Tuesday, March 20, 2007

Rest in peace for two (three)

On Monday (yesterday) I got news, via e-mails, that two fellows of significance to me personally, had died after illnesses. They were Bob Graham and Roger Bennett. Not exactly good news for a Monday!

Bob had served with me on the VÍA Citizens Advisory Council. Altho' we weren't closely related as Grahams, I liked to call him "Uncle Bob". This despite my having a REAL Uncle Bob, i.e., Robert Graham, my dad's older brother.

As for Roger, he was the final pianist for the Cathedral Quartet, before Glen Payne and George Younce decided to retire the gospel quartet. When that happened (as the second Millennium was ending), Roger and best friend and fellow Cathedrals member Scott Fowler chose to start a new gospel singing group, which took the name Legacy Five. In addition to continuing playing the ivories for the new group, Roger was MC. Roger developed leukemia in the early 1990s, underwent treatment and proceeded into remission. Out of that experience he was able to write some fantastic Southern Gospel songs! But then the leukemia returned, in a more virulent form, and for years doctors at MD Anderson Hospital in Houston tried all manner of techniques to overcome the new cancer. But now Roger has ended his fight with the disease and gone home to be with Jesus. Even now I can hear him singing in Glory with Glen and George!

As for the third death hinted at in my title, I'm currently substituting for an English teacher at Alamo Heights High School, some of whose classes are seniors taking dual credit (i.e., college credit, too). They are watching a DVD of a recent film called "Unknown Soldier: Searching for a father" by a filmmaker named John Hulme (pronounced "Hyoom"). He's just over thirty at the filming, and the film is the story of his search for the father he never knew. You see, his dad, Marine 2LT John W. "Jack" Hulme, died on 30 June A.D. 1969 during a rocket attack in Quang Tri Province of (South) Vietnam -- just weeks after John had been born.

The story opens with John's call to one Dennis Headapole, who had served with his dad in 'Nam, and who expresses gladness to get the phone call. Then quickly we see John himself driving into Washington DC, to the Vietnam Memorial on the Mall. His dad's name is on "The Wall", of course. These two introductory items alerted me that the search would have a good ending, but also to steel myself for a return trip to my youth, when the war in Vietnam was tearing our country apart. I don't have a name of family member or dear friend up there on "The Wall" -- and yet because the war was such a dark shadow over my teenage and young adult years, just hearing about the Vietnam Memorial in a song on the radio will cause me to tear up! And when I visited "The Wall" on Memorial Day of A.D. 1999, I was struck by how the highly-polished granite was a perfect mirror, with my image. It was a sobering reminder to me that but for the grace of God MY NAME would have been on that wall, too!

As I watch "Unknown Soldier" I feel like I'm getting to know three fellow Americans, and appreciate their story of how 'Nam affected their lives, and to love them. They are John himself, who never wanted to know much about his father or how he had died over there, until his wife pressed him for information on his family, including the dad who died in combat; and his mother Ellen, a Jew who had married into a devout Catholic family and then suffered watching her new husband go off to an unpopular war and never return to meet his son.
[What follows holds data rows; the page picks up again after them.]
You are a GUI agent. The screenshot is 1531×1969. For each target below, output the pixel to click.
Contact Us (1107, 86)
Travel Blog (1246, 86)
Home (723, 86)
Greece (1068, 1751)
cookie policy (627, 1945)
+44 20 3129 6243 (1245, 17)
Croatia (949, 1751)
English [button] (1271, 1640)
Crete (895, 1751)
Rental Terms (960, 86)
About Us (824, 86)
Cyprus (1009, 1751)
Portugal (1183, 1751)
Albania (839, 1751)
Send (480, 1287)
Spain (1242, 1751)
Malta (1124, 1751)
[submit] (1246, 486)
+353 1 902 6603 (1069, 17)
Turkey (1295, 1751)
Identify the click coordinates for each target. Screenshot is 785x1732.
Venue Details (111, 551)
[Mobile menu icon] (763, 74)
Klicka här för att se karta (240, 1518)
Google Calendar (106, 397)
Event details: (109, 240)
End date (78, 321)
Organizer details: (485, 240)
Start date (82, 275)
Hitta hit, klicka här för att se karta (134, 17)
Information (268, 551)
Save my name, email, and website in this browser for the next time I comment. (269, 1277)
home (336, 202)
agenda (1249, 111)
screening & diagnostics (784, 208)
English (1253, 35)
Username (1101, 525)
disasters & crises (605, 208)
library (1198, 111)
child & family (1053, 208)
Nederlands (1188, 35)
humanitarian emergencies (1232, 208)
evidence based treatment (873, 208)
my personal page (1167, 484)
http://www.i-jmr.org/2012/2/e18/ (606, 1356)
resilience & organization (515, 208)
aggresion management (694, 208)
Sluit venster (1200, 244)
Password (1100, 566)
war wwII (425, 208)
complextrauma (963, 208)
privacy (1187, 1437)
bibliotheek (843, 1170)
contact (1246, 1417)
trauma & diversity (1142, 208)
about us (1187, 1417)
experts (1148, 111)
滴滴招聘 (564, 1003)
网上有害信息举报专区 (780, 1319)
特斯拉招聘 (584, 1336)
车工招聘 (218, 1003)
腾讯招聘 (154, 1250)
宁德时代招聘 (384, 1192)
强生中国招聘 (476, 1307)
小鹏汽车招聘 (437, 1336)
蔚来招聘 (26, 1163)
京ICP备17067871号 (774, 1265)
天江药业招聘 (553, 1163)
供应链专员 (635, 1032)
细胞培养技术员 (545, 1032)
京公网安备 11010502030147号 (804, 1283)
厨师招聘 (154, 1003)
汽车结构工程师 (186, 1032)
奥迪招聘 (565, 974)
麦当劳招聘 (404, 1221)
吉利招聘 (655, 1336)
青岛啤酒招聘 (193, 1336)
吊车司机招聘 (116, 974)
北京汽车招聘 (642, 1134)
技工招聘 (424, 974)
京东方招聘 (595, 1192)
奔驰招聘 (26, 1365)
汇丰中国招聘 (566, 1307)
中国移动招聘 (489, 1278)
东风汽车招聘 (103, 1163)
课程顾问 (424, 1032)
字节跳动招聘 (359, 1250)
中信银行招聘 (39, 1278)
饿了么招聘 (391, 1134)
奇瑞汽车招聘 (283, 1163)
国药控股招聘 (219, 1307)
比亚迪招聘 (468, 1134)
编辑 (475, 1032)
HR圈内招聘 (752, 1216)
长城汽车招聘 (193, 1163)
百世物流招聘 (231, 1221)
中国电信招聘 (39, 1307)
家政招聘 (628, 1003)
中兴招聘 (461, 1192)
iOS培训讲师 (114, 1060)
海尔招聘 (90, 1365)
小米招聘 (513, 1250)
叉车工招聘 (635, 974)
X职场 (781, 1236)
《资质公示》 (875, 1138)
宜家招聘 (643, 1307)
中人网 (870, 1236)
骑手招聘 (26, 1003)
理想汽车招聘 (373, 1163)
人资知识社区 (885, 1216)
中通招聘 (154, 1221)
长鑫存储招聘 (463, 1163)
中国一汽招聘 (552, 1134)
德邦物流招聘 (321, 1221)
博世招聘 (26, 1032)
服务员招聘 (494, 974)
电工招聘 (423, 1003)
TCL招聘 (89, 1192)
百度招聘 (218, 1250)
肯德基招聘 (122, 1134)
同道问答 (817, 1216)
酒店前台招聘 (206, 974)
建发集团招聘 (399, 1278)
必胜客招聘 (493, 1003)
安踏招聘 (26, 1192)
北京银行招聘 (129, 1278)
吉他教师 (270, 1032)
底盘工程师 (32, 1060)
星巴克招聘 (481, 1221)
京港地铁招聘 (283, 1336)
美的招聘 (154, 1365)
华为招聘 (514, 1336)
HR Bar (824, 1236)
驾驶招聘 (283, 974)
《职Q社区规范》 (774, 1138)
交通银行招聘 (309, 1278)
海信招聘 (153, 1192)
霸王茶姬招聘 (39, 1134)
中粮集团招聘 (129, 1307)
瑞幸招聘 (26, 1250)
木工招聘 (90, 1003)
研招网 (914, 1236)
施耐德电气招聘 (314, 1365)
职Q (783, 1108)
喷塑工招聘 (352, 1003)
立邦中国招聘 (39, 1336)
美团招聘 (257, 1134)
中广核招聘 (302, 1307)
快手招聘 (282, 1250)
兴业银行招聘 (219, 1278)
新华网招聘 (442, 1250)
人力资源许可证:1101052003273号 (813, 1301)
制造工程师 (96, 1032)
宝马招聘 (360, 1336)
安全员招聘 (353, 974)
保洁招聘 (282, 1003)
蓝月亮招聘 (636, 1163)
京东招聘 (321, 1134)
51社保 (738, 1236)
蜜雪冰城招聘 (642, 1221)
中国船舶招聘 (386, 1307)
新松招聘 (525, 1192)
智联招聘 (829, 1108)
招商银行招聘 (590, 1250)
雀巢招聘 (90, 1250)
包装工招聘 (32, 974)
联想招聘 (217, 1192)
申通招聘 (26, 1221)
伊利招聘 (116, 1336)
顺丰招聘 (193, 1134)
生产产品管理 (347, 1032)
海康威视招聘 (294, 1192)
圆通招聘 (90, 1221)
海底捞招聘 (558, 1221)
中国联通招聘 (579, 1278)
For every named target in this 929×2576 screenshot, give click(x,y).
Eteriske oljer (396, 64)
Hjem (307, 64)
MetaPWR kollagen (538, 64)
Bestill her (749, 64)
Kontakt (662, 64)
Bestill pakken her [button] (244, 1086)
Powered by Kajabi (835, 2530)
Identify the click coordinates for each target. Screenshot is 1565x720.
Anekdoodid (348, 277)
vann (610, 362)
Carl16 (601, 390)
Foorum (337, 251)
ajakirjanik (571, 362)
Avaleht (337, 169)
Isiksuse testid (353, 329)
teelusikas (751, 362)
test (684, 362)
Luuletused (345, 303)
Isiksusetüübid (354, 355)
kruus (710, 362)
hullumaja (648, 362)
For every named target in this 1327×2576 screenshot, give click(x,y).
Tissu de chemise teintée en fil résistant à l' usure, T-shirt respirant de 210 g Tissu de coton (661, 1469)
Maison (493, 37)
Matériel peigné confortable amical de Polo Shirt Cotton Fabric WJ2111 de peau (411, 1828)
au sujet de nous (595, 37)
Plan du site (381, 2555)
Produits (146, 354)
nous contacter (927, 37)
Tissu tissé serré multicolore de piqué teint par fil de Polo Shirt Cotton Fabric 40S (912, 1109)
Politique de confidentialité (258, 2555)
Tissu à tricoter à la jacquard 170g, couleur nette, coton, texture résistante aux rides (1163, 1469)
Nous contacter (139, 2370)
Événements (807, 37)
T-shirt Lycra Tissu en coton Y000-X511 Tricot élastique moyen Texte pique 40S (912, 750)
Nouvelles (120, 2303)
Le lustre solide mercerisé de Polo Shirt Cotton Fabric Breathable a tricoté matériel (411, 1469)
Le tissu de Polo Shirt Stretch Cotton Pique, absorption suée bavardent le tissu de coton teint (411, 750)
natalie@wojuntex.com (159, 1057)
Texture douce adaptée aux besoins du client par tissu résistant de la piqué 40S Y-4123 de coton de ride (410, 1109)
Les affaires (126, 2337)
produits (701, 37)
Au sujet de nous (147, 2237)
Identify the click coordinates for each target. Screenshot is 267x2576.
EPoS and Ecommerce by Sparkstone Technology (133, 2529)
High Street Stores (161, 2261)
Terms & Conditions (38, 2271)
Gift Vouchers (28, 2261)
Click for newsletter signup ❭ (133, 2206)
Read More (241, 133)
And the Marine Lieutenant -- "Jack" Hulme. As I saw images of the handsome young football player, college "frat rat", and gung-ho Marine, and heard family members, boyhood and college friends and military buddies tell their memories of him, I found my self loving him and thinking how much alike we were. No, not the football-player and Marine, maybe. But the young man who wanted to serve his country in the military, enjoyed fraternity life, loved his lady -- and the son he never got to hold -- and liked to sing and go to parades. THIS was a guy with whom I could identify! Had we two KNOWN each other back in the Sixties, I'm certain that John W. "Jack" Hulme and I would have been best friends, and loved each other as brothers.

So, when Ellen in sharing with John what she remembered of his dad, finally broke down and wept in his arms, and again when his buddies gave details about his death on the battlefield, and with black-and-white photos to see one heard a tribute at his funeral and then "Taps", I felt the tears well up. Yes, I never truly met the man, nor have I met his son or widow, but the detains of his life were SO TOUCHING for me personally, that I now feel as tho' a piece of me was blown away in that rocket attack over there on 30 June '69.

And if God willing I ever return to "The Wall", I shall have a name for which to search. 2LT John W. "Jack" Hulme, rest in peace, Sir! I salute you for your service and sacrifice for our country.

And, "Uncle" Bob and Roger Bennett, you two rest in peace, too!